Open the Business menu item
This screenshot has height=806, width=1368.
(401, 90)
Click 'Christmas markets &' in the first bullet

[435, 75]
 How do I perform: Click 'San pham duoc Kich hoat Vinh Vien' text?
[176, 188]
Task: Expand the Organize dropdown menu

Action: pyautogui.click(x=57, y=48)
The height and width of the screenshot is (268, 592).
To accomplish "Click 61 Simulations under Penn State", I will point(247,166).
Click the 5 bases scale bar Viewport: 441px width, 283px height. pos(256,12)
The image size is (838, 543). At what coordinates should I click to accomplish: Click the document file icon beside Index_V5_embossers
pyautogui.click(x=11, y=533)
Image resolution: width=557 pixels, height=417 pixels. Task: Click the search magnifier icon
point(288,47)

##########

• WHAT YOU ARE ASKED TO DO
Repeat only the lines starting at the one that contains "The image size" and ending at the last line above, exactly as written.

• REPLY
The image size is (838, 543). At what coordinates should I click to accomplish: Click the document file icon beside Index_V5_embossers
pyautogui.click(x=11, y=533)
Image resolution: width=557 pixels, height=417 pixels. Task: Click the search magnifier icon
point(288,47)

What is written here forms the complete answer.